How about just building a fence to keep terrorists out though? That’s Tunisia’s plan. The North African nation has been hit by a string of terror attacks. In March 19 people were killed at a museum in the capital, TunisAlmost 40 were killed in June at a beach resort. Tunisian officials have told reporters that Islamist terrorists are being trained in Libya and then coming to Tunisia to conduct attacks, so Tunisia’s prime minister has announced the construction of a 100-mile-long wall along the country’s eastern border.

Will it work? Humans have been building defensive walls practically since the beginning of civilization, so there’s a decent amount of evidence to draw on. And it doesn’t look promising.

First, defensive walls often fail. One of the oldest walled cities known is Jericho, where, as his eponymous book in the Bible relates, Joshua conquered by using trumpets to demolish the fortifications. Whether or not the biblical account is strictly accurate—brass instruments aren’t usually useful as a demolition tool—the story sets a template. The ancient walls of Jerusalem? Little help stopping a succession of conquerors. Constantinople’s magnificent ring of fortifications? Not much defense against invading Ottomans. The world’s most famous defensive line, the Great Wall of China, slowed but failed to prevent the fall of the Ming Dynasty.

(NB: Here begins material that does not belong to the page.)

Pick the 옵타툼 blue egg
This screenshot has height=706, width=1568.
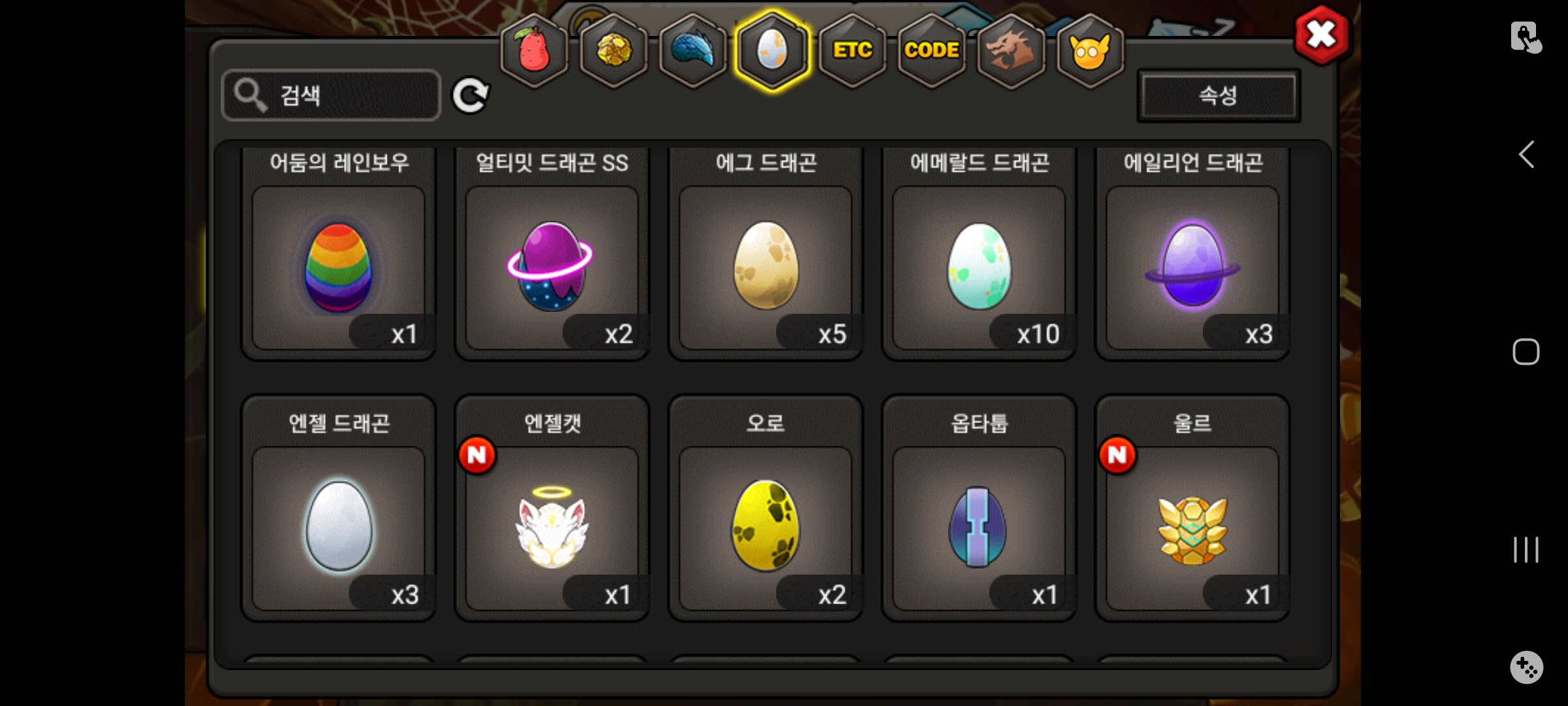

The most effective walls tend to share three characteristics. They’re in heavily peopled urban areas, they’re expensive, and they’re short. And as Andrew Schoenholtz, a visiting professor at Georgetown University, told NPR in 2007, they’re often more effective at keeping people in than keeping them out. Take the gold standard of walls: the Berlin Wall. While the full wall was almost 100 miles, the inner-city barrier was only about 26 miles. The wall’s success depended on heavy militarization and the willingness of guards to shoot and kill hundreds of people trying to escape. Even then it was hardly perfect, and while estimates vary, perhaps tens of thousands of people escaped East Germany by various means.

(See also: Why Terrorists Want To See the End of Tunisia)

Some of the most effective security walls right now are in Israel. The better-known one is the barrier around the West Bank. Its morality and legality are hotly debated, but its construction has coincided with a steep drop in terror attacks in Israel. Even more effective has been a fence along Israel’s border with Egypt.That 144-mile-long, 16-foot-tall structure cost $416 million to build. The Israeli government said it has produced an incredible drop-off of more than 99 percent of people crossing the border in the first half of 2013 compared to the same period in 2012, from 9,570 to 34. (Yes, you read that right.) Israel is now adding another fence along its border with Jordan.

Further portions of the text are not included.